Cet article fait partie des archives en ligne du HuffPost Québec, qui a fermé ses portes en 2021.

Alice Paquet, victime présumée du député Sklavounos, se confie

« Je n'ai jamais dit oui », affirme Mme Paquet.

Alice Paquet, qui soutient avoir été agressée sexuellement par le député libéral Gerry Sklavounos, s'est confiée à Anne-Marie Dussault à l'émission 24/60. Mme Paquet a expliqué que les policiers ne l'ont pas dissuadée de porter plainte et qu'influencée par des gens de son entourage, elle avait décidé de laisser tomber ses démarches, mais qu'elle se sent dorénavant prête à aller au bout du processus judiciaire.

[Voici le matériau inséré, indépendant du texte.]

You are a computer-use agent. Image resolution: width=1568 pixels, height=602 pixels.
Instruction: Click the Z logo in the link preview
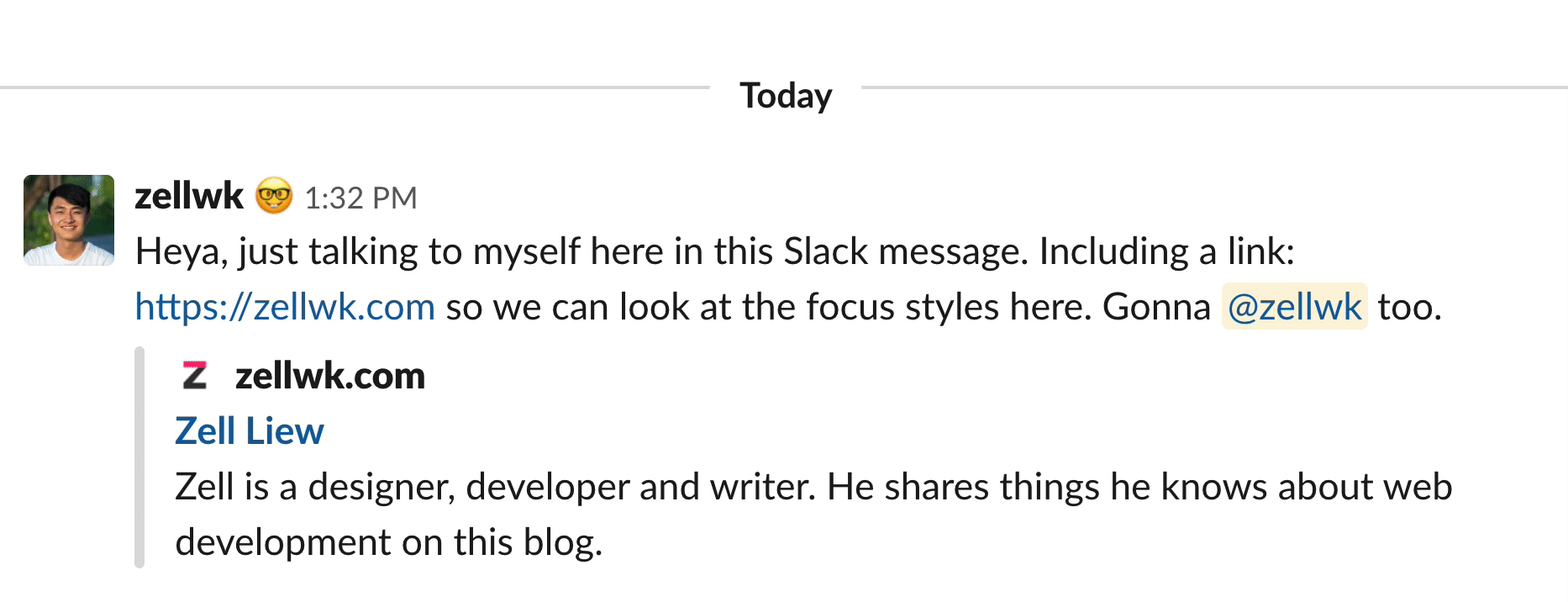coord(196,377)
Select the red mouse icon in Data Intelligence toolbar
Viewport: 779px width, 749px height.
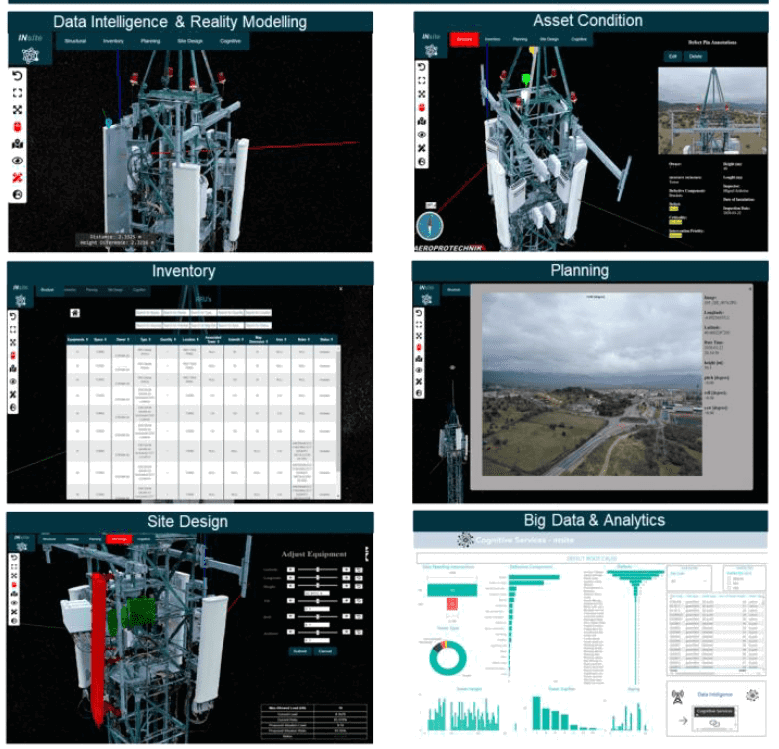pyautogui.click(x=18, y=127)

« Quand je suis montée au micro pour le dire, c'était vraiment comme un élan du cœur pour être solidaire envers les survivantes de ce qui s'est passé aux résidences de l'Université Laval, mais c'était surtout pour lancer un message de dénoncer l'agresseur. Ce n'est pas un fardeau que j'enlève de mes épaules. C'est déjà fait. Mon cheminement personnel a été fait là-dessus. J'ai rencontré un psychologue, j'ai eu de l'aide. C'est pour lancer un message. Dites-le. Il faut arrêter de protéger les agresseurs », a-t-elle déclaré d'entrée de jeu.

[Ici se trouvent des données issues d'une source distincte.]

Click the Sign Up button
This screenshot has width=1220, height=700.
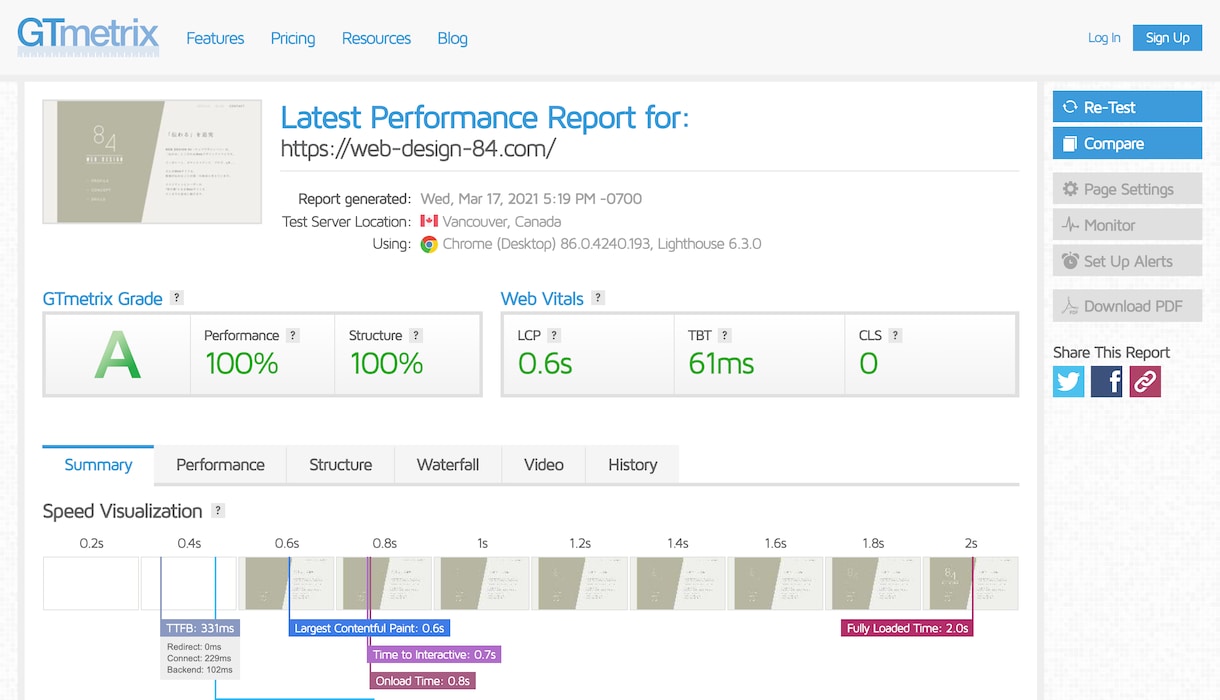1167,38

Une déclaration au micro et un message Facebook

Alice Paquet a raconté son histoire publiquement à deux reprises. Elle a d'abord pris la parole lors du rassemblement de soutien aux victimes de la série d'agressions sexuelles à l'Université Laval. « Je prends le micro aujourd'hui pour dénoncer une agression que j'ai vécue, et ce n'est pas parce que je ne l'ai pas dénoncée auparavant. C'est juste qu'on a voulu protéger l'agresseur parce qu'il a un siège à l'Assemblée nationale, parce que c'est un homme important, parce que sa carrière est plus importante que l'agression que j'ai vécue », a-t-elle déclaré devant les manifestants.

La jeune femme de Québec a ensuite publié un message sur sa page Facebook où elle a donné plus de détails sur sa rencontre avec son présumé agresseur.

« L'un d'entre eux, homme dont je ne nommerai pas le nom, mais qui siège présentement comme député libéral à l'Assemblée nationale, semblait me trouver bien de son goût [...] je suis allée voir la police, un an plus tard. J'avais même une trousse médico-légale. Mais ce n'était pas suffisant. Ce qu'on me disait, c'est "comprends-tu dans quoi tu t'embarques?", "ça va briser sa carrière", "es-tu certaine d'avoir dit non?". En plus d'avoir fait du chantage pour que je n'en parle à personne, il me disait que si j'en parlais, on n'allait pas me croire, moi. Sa voix serait plus forte que la mienne. Et ç'a été le cas. Et ce l'est encore ».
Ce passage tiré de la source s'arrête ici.